Setelah jadi, WEL-1 versi Bandung sebagai wujud nostalgia sengaja tidak diterbangkan di Bandara Husein Sastranegara melainkan di Madiun, tempat yang sama di mana WEL-1 versi orisinal diterbangkan. Tim inti dari WEL-1 termasuk di dalamnya Yum Sumarsono, Wiweko, Suharto, Marsma/Marsekal Muda (Purn.) Ramli Sumardi sebagai tes pilot, ditambah wartawan Kompas-Gramedia Dudi Sudibyo. Jumlah keseluruhan yang berangkat tidak sampai 10 orang dan bersama WEL-1 yang ditempatkan di ruang kargo pesawat jet Fokker F28 milik GIA, mereka terbang ke Pangkalan Angkatan Udara Iswahyudi yang dulunya bernama Maospati.

Di sana WEL-1 dirakit kembali dan siap terbang. Ramli mulai mengambil ancang-ancang di ujung landasan. Pesawatnya tampak mungil dibandingkan landasan pacu yang biasa digunakan pesawat tempur Northrop F-5E/F Tiger II dan Douglas A-4E Skyhawk yang berpangkalan di Iswahyudi. Namun setelah beberapa kali mencoba, pesawat tidak bisa mengangkasa, hanya meloncat-loncat saja. Jelas Wiweko yang menyaksikan kejadian ini sangat marah. Apalagi ini adalah pesawat terakhir.

Suharto lantas memeriksa kembali posisi sayap dan ekor stabiliser dan mengungkapkan kepada Wiweko keinginannya agar sudut pemasangan (angle of incidence) sayap agar dinaikan sedikit saja sebesar dua sampai lima derajat karena masih dalam posisi lurus. Ini adalah pelajaran aerodinamika dasar yang diperolehnya sejak jadi pandu udara dan aeromodelling. Gagasan Suharto itu malah ditolak mentah-mentah oleh Wiweko karena menurutnya, saat membangun WEL-1 dulu, hal tersebut tidak dilakukan.
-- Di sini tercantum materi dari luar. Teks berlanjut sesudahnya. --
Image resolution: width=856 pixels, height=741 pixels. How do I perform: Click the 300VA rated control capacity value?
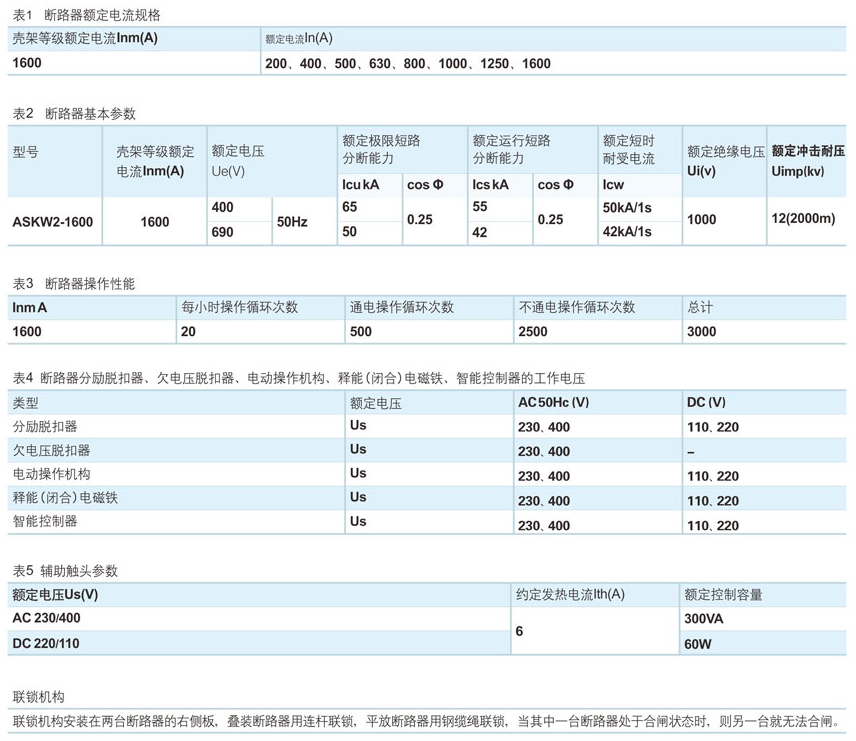pyautogui.click(x=704, y=619)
Apa daya? Untungnya Wiweko kemudian mendapat telpon dari Jakarta, harus segera kembali untuk pergi ke Perancis dalam rangka pembelian dan menjemput pesawat badan lebar (wide body) Airbus A300B2 yang baru saja dibeli GIA. Kesempatan yang tidak disia-siakan oleh Suharto. Setelah Wiweko pergi, Suharto mengubah posisi sudut serang sayap, lalu pesawat kembali diuji terbang. Ternyata berhasil lepas landas! Posisi sudut serang diubah dan diuji beberapa kali sampai WEL-1 dapat terbang dengan baik dan enak.

Kabar keberhasilan penerbangan WEL-1 segera disampaikan saat Wiweko kembali ke Jakarta dan ternyata tanggapannya biasa-biasa saja. Sepertinya Wiweko tidak mau mengakui bahwa dirinya salah. Suharto juga tidak ambil pusing, sudah terbiasa menghadapi ciri khas tidak mau mengalah dan sisi nyentrik dari seniornya itu. Ramli sebagai tokoh pelestari pesawat-pesawat tua di Indonesia lewat FASI (Federasi Aerosport Indonesia) dan juga mantan direktur utama MNA (Merpati Nusantara Airlines) periode 1975-1979 terus menerbangkan WEL-1, tidak hanya di Iswahyudi, melainkan juga terbang ke Adisumarmo, Solo dan Adisucipto, Yogyakarta. Di kota terakhir inilah replika diabadikan dan menjadi bagian dari koleksi Museum Dirgantara Mandala. Sayangnya Ramli kemudian gugur saat menerbangan pesawat angkut ringan Dornier Do-28 di Jatiluhur pada tahun 1986. (Aviahistoria.com, Sejarah Penerbangan Indonesia)  

https://aviahistoria.com/2021/06/05/menerbangkan-replika-wel-1/

Modelkitnya mungkin tidak akan ketemu kalo dicari karena tidak ada yang buat, kecuali kalo kitmodeller mau membuatnya dengan modivikasi dari pesawat sejenis...tapi apa ya yang mirip? belum juga ketemu neh.